6. The provisions outlined above apply equally, so far as appropriate, to the consignee identified in a sea waybill or the person entitled to delivery under a ship’s delivery order. The former is entitled to sue on the contract evidenced by the sea waybill, and the latter to enforce the terms of the undertaking contained in the delivery order, but only in relation to the goods covered by that order. Both will incur liability only when they seek to enforce the respective contractual undertakings.
Sea waybills are by definition non-negotiable, but they often contain provision for an alternative consignee to be nominated by the shipper. In such a case, title to sue will be transferred on the shipper instructing the carrier to deliver to a person other than the consignee named in the sea waybill.

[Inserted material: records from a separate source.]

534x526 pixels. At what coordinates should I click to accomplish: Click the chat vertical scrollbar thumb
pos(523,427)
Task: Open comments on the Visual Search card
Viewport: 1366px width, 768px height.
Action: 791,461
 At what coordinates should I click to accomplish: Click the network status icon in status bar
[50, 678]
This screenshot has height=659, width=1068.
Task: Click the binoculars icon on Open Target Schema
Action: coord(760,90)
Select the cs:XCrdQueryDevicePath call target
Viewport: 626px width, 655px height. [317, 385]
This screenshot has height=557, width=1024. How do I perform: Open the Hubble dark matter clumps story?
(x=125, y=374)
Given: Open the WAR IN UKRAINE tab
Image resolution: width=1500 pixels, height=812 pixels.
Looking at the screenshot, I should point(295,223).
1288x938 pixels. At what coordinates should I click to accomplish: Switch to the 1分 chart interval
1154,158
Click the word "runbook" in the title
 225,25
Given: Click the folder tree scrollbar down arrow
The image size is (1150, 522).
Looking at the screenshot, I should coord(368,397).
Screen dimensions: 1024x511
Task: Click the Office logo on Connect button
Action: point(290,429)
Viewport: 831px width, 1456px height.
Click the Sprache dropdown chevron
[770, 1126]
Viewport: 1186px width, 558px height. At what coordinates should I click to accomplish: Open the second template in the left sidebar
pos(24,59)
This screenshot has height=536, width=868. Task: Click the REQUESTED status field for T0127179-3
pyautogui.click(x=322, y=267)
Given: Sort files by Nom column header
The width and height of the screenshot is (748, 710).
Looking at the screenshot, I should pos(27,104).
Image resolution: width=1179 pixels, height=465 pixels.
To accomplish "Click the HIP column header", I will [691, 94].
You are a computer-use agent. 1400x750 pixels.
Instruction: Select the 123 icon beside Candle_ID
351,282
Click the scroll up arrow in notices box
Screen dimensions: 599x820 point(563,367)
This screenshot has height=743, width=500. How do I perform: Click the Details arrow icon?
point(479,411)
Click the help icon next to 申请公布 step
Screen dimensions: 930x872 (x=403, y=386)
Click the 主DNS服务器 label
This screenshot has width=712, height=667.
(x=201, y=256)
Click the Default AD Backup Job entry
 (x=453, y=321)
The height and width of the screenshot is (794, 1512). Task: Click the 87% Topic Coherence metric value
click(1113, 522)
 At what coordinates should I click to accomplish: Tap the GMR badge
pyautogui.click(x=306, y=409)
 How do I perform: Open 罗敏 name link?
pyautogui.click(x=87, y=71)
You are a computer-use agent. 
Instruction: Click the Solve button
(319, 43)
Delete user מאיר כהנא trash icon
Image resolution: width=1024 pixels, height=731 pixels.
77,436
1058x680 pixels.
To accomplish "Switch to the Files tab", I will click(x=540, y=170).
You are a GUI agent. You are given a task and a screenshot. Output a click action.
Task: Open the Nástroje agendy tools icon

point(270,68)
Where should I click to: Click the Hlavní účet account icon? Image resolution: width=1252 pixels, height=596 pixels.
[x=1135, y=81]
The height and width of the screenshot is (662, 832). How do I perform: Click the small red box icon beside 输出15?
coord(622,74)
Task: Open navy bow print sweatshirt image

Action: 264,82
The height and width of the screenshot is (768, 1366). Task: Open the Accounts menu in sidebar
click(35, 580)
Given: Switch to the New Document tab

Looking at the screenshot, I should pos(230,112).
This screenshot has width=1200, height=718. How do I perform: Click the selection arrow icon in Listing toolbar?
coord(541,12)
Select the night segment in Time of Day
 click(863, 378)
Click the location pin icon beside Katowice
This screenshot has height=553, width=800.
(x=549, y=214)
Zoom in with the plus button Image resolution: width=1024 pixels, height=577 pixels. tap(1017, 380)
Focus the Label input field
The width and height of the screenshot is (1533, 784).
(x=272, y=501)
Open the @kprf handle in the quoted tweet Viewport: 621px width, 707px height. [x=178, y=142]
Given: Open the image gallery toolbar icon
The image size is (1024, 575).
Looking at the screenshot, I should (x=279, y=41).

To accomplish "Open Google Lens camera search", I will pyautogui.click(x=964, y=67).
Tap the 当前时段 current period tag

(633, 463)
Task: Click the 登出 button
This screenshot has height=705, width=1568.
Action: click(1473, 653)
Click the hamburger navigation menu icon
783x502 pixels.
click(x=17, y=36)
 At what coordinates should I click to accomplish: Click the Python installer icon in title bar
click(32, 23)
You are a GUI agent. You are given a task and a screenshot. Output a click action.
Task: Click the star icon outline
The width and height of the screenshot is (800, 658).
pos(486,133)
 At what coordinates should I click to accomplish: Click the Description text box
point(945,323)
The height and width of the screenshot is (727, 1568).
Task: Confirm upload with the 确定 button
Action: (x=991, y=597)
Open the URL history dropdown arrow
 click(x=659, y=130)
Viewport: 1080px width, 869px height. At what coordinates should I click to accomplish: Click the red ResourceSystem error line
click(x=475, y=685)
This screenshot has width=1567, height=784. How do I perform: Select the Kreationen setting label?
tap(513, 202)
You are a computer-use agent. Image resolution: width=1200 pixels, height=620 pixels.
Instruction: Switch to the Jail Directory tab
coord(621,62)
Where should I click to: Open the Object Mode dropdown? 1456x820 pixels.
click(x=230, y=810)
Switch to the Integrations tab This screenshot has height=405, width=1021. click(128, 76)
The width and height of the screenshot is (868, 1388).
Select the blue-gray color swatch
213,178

(b) The implied contract approach
While most of the problems associated with title to sue have been resolved by the Carriage of Goods by Sea Act 1992, the well-established common law device of the implied contract remains available should the remedies provided by the Act prove deficient or inappropriate in any particular case. In adopting this approach the courts have been prepared, in appropri- ate circumstances, to imply a contract between a consignee or indorsee of a bill of lading and the carrier, which is separate and independent of the original contract of carriage between shipper and carrier. This new contract was implied from delivery of the goods against presentation of the bill of lading, the consideration being provided by the payment by the receiver of the goods of any outstanding freight or other charges due under the original contract of carriage. It was then a short step for the courts to presume that the terms of the implied contract were those of the bill against which delivery had been obtained. An example of the application of this principle is provided by Cremer v General Carriers where a cargo of tapioca chips had been shipped in bulk under two bills of lading which were issued to the consignee. Both bills were clean despite the fact that the mate’s receipts recorded that the tapioca was damp on shipment. The consignee then indorsed one of the bills to the claimant and handed it over together with a ship’s delivery order for part of the remainder of the cargo. After the claimant had taken delivery of his share of the cargo against production of these documents, he subsequently sued the carrier for cargo damage caused by moisture, seeking to rely on the estoppel created by the clean bills. Even though he had no rights under the original contract of carriage, since property in the goods had not been transferred by indorsement of the bill, the trial judge held that he could recover. In his view, ‘A contract incorporating the terms of the bill of lading was to be implied between the plaintiffs [claimants] and the defendants by reason of the payment of the freight by the plaintiffs [claimants] and the delivery of the goods by the defendants against the bill of lading.’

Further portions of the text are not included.